## Task to complete
What lines in the data hold the string "details"? Show them.

(Dataset entries)
################

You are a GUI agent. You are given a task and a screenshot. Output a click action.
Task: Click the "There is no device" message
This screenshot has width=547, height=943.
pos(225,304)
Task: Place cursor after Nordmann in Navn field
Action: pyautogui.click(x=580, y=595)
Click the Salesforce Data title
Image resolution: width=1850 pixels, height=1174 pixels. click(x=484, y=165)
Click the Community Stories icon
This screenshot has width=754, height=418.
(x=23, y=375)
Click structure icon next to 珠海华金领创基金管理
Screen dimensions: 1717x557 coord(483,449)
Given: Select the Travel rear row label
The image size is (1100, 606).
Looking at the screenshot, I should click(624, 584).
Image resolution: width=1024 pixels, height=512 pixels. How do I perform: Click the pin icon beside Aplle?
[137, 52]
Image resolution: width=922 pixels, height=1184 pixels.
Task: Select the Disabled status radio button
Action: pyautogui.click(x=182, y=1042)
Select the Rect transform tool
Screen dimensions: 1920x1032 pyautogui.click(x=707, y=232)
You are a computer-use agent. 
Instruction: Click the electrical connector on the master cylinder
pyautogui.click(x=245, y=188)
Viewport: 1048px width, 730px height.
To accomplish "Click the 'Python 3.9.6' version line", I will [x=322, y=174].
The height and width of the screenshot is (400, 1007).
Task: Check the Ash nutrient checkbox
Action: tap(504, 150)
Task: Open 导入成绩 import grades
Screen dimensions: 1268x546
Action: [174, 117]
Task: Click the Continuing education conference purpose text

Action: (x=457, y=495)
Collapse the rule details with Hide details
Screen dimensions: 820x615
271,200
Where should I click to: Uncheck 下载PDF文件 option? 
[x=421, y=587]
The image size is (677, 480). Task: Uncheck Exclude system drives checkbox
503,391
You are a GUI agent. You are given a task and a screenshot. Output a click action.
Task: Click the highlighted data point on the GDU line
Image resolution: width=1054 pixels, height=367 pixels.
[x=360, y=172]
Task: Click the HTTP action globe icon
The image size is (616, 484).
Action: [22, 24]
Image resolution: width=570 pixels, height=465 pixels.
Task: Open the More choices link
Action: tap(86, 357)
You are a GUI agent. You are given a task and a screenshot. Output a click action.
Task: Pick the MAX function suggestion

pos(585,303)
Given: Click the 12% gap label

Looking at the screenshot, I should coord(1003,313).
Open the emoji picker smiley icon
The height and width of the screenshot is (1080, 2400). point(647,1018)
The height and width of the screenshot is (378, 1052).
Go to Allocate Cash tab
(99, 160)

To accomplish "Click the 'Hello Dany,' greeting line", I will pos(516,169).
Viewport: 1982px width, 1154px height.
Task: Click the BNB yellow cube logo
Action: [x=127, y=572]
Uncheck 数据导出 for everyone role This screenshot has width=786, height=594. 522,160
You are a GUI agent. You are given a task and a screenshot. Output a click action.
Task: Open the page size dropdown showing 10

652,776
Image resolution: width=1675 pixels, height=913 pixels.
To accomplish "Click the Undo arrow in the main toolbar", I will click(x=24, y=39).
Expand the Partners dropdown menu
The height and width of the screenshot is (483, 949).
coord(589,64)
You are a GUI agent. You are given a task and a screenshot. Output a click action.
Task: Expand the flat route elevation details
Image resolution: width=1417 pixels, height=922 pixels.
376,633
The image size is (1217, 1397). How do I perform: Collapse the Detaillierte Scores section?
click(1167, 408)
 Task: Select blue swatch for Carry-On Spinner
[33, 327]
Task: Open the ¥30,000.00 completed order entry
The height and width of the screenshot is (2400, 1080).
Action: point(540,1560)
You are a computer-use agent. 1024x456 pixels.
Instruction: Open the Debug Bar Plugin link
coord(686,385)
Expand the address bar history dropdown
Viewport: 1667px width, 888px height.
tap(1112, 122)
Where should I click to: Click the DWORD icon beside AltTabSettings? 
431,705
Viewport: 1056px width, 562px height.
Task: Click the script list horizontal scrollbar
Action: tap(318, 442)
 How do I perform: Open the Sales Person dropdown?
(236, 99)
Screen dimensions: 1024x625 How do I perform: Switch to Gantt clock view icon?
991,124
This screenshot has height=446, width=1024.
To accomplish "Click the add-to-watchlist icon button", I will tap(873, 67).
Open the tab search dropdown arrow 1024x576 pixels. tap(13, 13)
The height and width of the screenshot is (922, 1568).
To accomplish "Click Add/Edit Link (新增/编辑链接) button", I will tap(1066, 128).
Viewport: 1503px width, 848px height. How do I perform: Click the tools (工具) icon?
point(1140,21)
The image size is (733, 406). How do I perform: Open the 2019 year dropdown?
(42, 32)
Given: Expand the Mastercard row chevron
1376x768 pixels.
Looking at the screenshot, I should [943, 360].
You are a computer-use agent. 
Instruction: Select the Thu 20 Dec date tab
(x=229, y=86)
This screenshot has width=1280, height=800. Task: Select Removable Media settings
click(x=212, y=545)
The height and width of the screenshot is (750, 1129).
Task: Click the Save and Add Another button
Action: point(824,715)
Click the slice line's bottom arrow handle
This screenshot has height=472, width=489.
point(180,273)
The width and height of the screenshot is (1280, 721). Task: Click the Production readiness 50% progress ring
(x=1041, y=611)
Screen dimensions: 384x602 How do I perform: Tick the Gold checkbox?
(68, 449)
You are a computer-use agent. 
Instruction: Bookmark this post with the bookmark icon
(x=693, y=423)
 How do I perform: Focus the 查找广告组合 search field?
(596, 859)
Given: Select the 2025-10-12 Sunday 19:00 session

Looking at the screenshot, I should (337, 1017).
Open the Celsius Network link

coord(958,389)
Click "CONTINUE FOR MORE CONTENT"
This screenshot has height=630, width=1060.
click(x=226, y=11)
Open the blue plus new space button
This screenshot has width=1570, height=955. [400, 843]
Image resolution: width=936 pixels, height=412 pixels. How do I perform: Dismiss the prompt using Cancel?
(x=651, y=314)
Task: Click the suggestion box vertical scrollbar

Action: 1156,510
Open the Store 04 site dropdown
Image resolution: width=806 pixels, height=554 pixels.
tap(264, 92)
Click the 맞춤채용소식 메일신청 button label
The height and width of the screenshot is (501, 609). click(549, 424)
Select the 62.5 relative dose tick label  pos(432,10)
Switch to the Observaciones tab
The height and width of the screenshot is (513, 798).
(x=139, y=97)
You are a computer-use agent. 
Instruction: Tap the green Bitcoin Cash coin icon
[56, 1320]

################

## Result of the exercise
Collapse the rule details with Hide details
Task: Expand the flat route elevation details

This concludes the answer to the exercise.